Em uma época em que muitas marcas de moda enfrentam uma economia mundial volátil e uma concorrência intensa, Maximilian Böck, CEO (diretor executivo, na sigla em inglês) da marca de moda alemã Marc O'Polo, mantém seu objetivo: transformar a empresa em uma presença verdadeiramente global.

Böck, cuja família levou a marca fundada em Estocolmo em 1967 à sua notoriedade atual, iniciou sistematicamente um processo de transformação desde que assumiu a empresa. Sob sua liderança, a marca almeja um faturamento anual de um bilhão de euros. Como CEO, ele impulsiona a expansão internacional, a modernização da identidade da marca e a consolidação da sustentabilidade na estrutura corporativa da Marc O'Polo.

Uma herança de família

O vínculo de Maximilian Böck com a Marc O'Polo está profundamente enraizado na história de sua família. É uma história intimamente ligada à expansão da marca no mercado alemão. Em uma feira de moda masculina em Colônia, em 1968, seu pai, Werner Böck, conheceu os fundadores suecos da Marc O'Polo.

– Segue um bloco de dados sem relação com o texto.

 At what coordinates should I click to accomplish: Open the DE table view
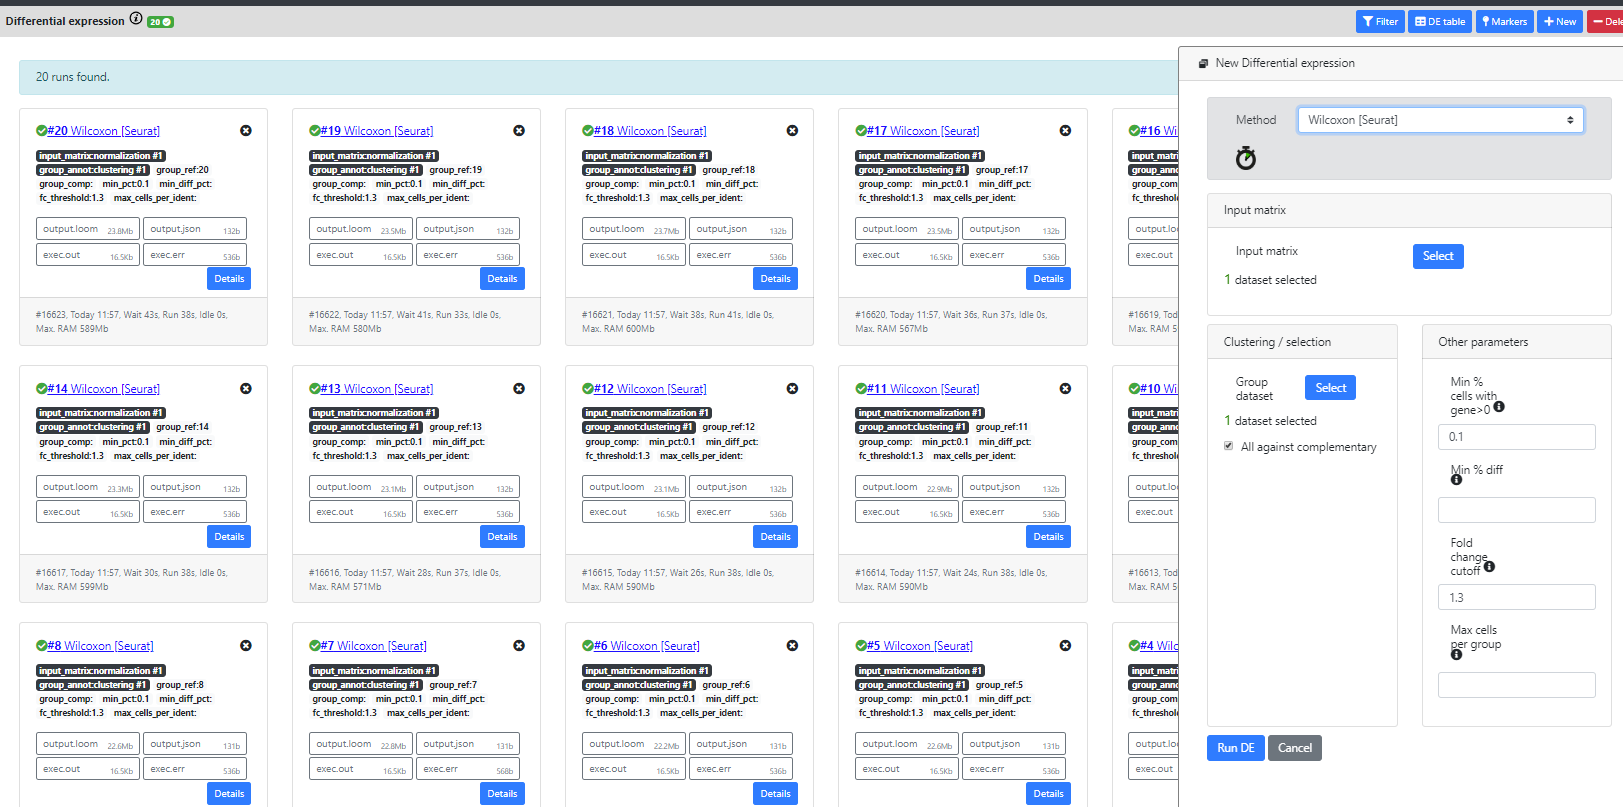tap(1440, 21)
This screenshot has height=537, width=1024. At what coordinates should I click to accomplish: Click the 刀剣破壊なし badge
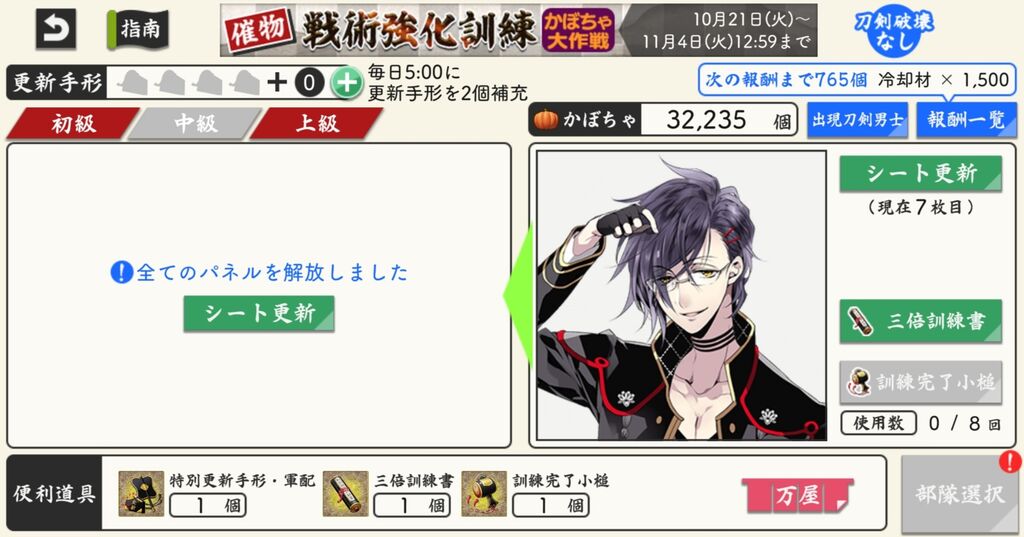[x=894, y=31]
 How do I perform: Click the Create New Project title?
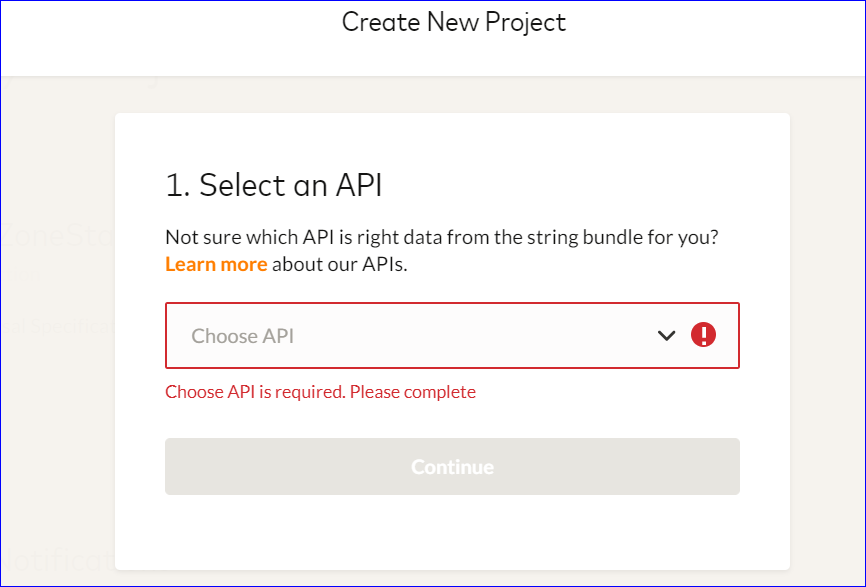coord(453,23)
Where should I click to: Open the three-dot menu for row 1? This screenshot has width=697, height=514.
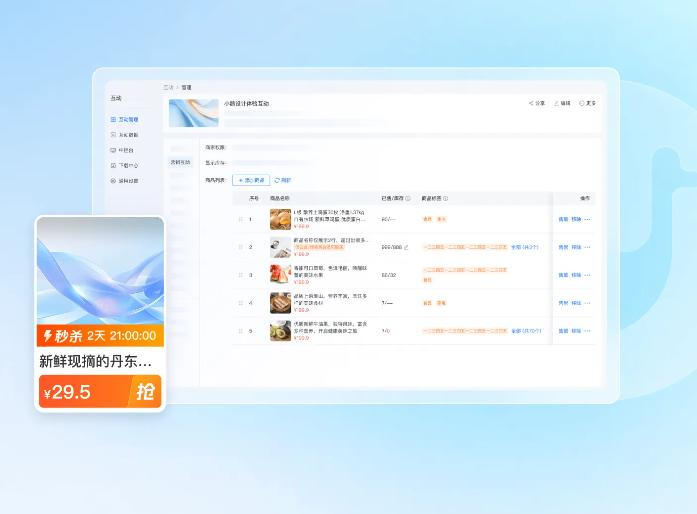587,219
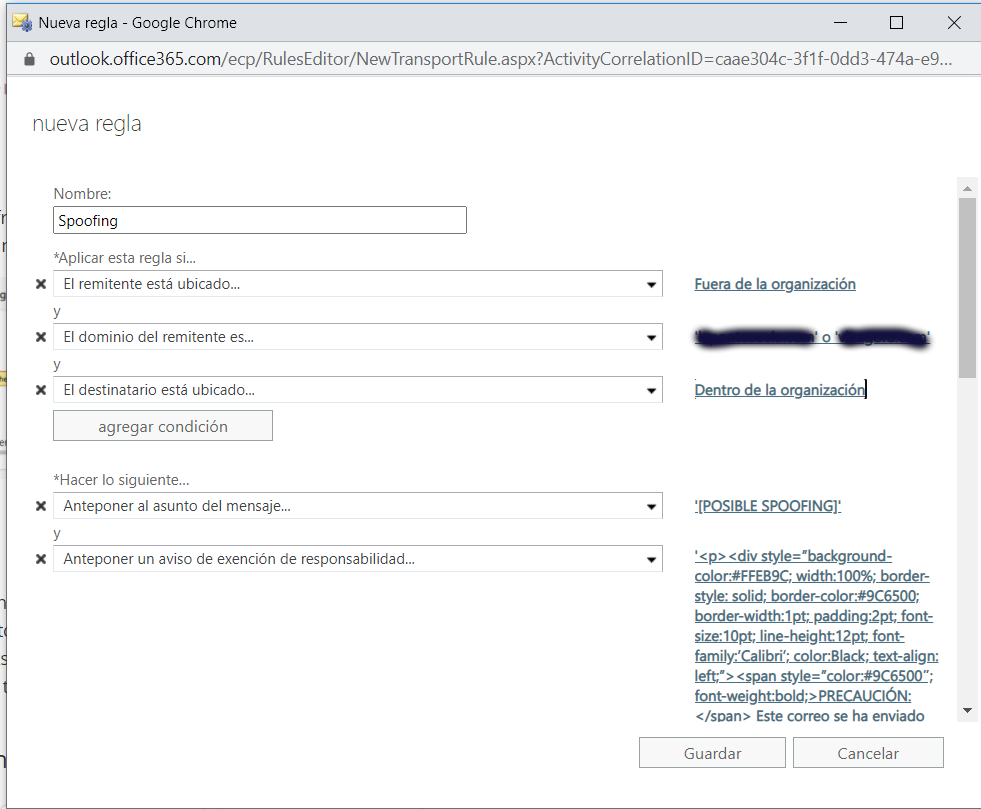Open 'Anteponer un aviso de exención' dropdown

[x=651, y=559]
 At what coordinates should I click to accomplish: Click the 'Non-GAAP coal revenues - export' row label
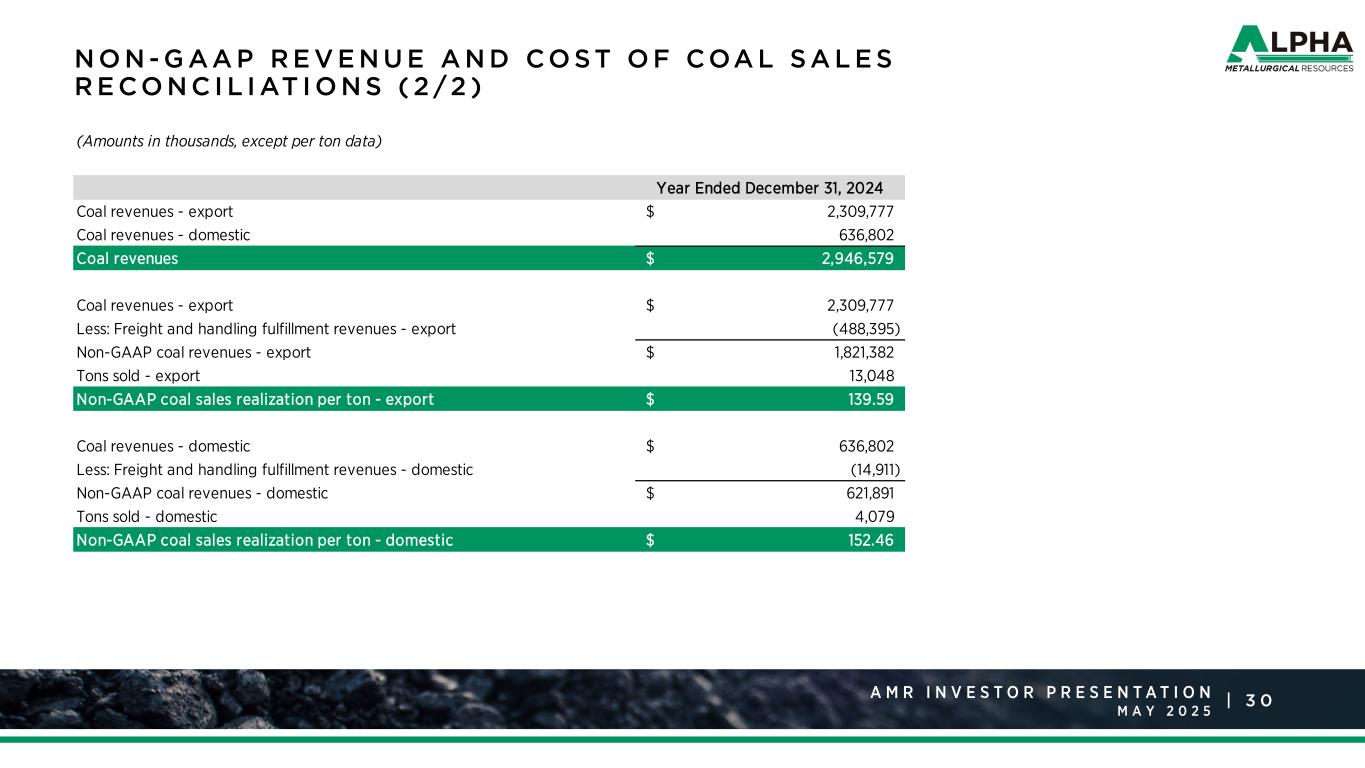pos(193,353)
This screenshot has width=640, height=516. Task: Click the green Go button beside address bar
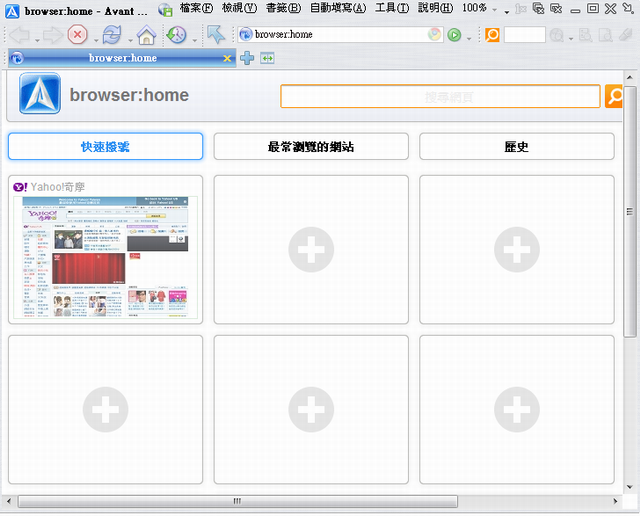[455, 35]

Werner Böck, filho de uma família de comerciantes de moda de Rosenheim, fundou então, com pouco mais de 20 anos, a Marc O'Polo Deutschland Vertriebs GmbH e, muitos anos depois, tornou-se acionista majoritário. Seu filho Maximilian cresceu nesse ambiente empresarial e, quando criança, via seu pai voar para Estocolmo uma vez por semana para colaborar no desenvolvimento de produtos e participar cada vez mais da marca. Em 1997, Böck pai finalmente transferiu a sede da empresa de Estocolmo para Stephanskirchen, na Alemanha.

No entanto, seu pai sempre deixou em aberto se ele trabalharia na empresa, conta Böck em um artigo sobre a mudança de gerações na Manager Magazin. Böck concluiu um mestrado em Administração de Empresas. Naquela época, não estava decidido que ele trabalharia na empresa da família ou na moda. Ele também se interessava por carreiras como controller ou consultor de gestão. Por isso, no início de sua carreira, acumulou experiências internacionais em diversas estadias no exterior, inclusive na empresa de auditoria KPMG em Nova York.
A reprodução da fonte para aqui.